==== Record excerpts ====

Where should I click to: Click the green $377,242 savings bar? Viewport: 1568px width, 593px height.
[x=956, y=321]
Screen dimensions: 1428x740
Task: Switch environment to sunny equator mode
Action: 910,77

====

What is being asked: Take the entries above and set them all down again exactly as they read.

Result:
Where should I click to: Click the green $377,242 savings bar? Viewport: 1568px width, 593px height.
[x=956, y=321]
Screen dimensions: 1428x740
Task: Switch environment to sunny equator mode
Action: 910,77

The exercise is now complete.